I'm not sure what the best way of dealing with this will be. It also doesn't help that don't make much money so I also have to keep this thing cheap considering how much I've already spent on this setup. I've been looking at sata II, scsi and various raid setups but can't really find any good information on which direction to take with this problem.
 

specialk90

Distinguished
Apr 8, 2009
303
0
18,790
Hi there.

The problem seems to be Random Access speed with lots of random reads & writes. I think I can give you as great of a solution as possible while keeping costs low.
Hopefully, you have an Intel motherboard with their Raid chipset(ICH8R/9R/10R).
$200 - get 2 74GB Raptors 10k rpm drives and setup the OS/Apps and 'Reads' in Raid 0. Then setup a Raid 1 array for 'Writes'. I am assuming that Reads are the incoming data and Writes are the decoded final files. And I am assuming that your software is capable of sending Reads and Writes to different paths.
If you need more storage, than you could try a 2nd 320GB drive(must be same model for Raid). If a 2nd drive in the Raid setup I explained still doesn't provide enough speed, then try getting 3 more 320GB drives and run them in Raid 10, which combines Raid 1 with Raid 0.
Just for FYI, Raid 1 'mirrors' 2 drives so if one fails, then you don't lose any data. Raid 0 'stripes' or splits the data between drives; however, if one drive fails, you lose ALL data.
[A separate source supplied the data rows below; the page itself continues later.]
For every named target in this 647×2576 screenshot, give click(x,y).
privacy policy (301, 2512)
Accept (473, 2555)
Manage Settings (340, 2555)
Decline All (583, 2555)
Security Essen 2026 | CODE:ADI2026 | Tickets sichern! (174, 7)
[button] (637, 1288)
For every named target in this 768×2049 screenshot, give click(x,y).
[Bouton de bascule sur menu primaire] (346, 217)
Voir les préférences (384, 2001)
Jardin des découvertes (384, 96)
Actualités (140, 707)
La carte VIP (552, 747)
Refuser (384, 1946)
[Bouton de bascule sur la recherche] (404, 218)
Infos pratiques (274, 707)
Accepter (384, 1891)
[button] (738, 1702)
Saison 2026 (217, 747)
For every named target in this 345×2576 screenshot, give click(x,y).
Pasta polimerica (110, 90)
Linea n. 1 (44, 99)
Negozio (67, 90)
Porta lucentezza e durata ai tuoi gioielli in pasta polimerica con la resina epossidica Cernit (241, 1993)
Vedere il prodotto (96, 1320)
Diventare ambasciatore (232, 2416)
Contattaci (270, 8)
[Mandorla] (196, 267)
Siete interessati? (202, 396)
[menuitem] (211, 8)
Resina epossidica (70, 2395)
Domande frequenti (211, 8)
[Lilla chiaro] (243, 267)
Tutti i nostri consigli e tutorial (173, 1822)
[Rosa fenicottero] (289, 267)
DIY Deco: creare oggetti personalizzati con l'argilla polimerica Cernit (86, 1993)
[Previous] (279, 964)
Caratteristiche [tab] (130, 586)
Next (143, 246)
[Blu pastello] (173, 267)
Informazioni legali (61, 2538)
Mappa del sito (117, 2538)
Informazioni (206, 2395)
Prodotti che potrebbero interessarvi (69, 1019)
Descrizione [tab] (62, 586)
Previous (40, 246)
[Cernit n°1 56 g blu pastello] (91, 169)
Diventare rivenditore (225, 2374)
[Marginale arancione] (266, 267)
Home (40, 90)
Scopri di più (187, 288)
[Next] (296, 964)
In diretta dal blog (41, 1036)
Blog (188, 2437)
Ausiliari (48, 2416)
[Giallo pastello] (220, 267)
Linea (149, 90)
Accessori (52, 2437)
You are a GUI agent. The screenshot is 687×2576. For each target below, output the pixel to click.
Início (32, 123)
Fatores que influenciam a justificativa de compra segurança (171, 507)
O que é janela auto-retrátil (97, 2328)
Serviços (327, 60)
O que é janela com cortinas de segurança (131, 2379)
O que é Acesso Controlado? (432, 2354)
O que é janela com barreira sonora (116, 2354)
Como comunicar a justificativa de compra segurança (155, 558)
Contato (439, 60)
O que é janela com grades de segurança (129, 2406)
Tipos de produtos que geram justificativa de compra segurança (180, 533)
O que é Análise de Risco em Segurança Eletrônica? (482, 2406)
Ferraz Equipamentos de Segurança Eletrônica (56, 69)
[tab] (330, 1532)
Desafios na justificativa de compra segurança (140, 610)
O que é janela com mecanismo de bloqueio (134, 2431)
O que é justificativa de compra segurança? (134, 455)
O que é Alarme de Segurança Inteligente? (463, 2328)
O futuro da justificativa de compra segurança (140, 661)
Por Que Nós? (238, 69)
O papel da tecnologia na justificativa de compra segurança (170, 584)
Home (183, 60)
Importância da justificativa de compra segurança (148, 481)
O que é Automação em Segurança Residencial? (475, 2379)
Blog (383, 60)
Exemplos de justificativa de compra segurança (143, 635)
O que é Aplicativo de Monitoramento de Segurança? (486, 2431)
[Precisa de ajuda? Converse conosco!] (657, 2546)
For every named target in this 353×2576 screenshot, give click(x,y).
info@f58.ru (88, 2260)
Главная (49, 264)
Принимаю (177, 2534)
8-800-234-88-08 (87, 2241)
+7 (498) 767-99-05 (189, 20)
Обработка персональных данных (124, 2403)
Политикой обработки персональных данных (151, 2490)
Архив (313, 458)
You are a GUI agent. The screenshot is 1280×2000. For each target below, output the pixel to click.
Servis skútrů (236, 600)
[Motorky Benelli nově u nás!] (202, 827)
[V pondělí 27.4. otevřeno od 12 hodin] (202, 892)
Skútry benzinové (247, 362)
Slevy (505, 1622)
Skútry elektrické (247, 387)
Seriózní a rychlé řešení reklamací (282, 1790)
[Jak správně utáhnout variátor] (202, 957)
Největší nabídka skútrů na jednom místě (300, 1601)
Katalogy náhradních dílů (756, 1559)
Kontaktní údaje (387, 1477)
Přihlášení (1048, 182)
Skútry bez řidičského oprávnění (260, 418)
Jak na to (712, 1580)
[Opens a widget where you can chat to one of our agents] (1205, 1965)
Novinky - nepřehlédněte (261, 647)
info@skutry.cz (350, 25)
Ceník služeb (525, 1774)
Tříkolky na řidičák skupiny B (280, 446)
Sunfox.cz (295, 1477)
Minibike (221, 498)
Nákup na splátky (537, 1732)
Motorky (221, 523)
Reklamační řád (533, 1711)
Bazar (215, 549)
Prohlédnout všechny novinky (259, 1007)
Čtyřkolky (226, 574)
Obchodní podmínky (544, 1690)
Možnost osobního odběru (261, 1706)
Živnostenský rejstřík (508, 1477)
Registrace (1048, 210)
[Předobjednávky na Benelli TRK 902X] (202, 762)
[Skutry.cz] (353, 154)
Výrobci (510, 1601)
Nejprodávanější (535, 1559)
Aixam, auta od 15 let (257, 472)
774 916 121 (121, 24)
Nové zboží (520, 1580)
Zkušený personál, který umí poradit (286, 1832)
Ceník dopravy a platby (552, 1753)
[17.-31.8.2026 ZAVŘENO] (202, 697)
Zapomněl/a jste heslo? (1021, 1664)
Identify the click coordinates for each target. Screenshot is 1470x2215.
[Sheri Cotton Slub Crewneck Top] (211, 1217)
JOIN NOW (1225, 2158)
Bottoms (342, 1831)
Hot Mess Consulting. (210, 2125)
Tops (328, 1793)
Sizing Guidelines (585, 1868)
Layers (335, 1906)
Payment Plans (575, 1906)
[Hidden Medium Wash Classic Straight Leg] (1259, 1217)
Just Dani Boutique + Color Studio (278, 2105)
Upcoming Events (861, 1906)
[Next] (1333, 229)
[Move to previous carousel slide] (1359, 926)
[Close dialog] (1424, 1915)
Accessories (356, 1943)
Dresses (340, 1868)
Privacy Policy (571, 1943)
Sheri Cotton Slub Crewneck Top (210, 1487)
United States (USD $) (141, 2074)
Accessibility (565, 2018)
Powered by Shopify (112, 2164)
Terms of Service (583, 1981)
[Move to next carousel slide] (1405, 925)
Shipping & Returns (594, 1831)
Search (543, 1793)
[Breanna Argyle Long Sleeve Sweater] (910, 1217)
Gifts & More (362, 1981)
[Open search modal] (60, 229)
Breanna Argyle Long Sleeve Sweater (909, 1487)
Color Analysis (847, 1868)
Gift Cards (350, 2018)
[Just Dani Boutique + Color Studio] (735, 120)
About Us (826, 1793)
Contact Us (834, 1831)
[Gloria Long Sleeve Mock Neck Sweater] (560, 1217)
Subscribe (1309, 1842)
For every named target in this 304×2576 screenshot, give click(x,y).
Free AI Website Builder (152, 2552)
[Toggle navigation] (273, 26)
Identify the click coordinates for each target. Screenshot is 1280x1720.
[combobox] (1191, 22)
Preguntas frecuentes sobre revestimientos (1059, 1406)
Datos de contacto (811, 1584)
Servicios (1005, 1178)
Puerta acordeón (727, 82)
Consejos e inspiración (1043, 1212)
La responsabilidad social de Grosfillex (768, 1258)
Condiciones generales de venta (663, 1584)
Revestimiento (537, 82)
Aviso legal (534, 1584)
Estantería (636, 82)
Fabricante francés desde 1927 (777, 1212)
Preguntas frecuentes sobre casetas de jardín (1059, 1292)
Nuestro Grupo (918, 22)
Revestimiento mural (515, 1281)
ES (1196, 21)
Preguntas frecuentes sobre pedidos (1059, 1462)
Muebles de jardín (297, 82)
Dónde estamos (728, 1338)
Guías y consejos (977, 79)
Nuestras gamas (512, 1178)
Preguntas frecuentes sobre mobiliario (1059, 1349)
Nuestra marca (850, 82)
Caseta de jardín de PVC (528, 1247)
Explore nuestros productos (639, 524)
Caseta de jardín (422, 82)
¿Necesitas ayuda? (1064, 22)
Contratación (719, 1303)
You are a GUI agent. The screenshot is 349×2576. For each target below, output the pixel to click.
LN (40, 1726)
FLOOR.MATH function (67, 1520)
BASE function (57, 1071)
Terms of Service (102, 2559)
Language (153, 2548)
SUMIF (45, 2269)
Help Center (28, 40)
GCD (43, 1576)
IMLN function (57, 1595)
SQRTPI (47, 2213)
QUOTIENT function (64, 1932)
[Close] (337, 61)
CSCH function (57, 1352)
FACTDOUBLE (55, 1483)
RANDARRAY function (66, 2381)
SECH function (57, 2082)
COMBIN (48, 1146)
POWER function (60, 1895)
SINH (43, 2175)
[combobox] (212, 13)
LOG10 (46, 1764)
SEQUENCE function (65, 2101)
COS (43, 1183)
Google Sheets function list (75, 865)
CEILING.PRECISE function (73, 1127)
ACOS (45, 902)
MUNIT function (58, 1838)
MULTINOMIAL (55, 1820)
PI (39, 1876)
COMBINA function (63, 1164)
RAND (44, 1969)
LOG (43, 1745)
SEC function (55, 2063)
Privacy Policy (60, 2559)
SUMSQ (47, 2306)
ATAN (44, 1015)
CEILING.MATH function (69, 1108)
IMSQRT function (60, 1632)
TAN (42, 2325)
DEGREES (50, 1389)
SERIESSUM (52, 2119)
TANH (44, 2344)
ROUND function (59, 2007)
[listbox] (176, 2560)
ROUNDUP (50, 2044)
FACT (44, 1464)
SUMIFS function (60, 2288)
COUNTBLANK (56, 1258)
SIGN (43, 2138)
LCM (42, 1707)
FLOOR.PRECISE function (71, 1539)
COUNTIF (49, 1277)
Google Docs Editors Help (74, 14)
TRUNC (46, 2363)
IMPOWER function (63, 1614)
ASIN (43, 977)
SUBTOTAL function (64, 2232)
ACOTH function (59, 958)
Another pointer is the type of drive: a regular desktop drive is certainly not designed for what you need. Seagate's SV and ES.2 drives are designed for 24/7 heavy usage. Their SV line is designed for video recording(ie surveillance) and ES.2 are designed for servers. They cost more but are made for heavy usage, and you certainly are in the heavy usage arena.

Side thought: the software you are using isn't designed to put the partial data into Ram and then write to disk once a file is completely downloaded? This simple process would save your drives a lot.

I'll add more once you can answer my questions.

PS I highly doubt you will need SAS/15k drives. Even the prior generation 74GB Raptors can handle quite a bit, and the current VelociRaptors provide even better speed but cost a lot more.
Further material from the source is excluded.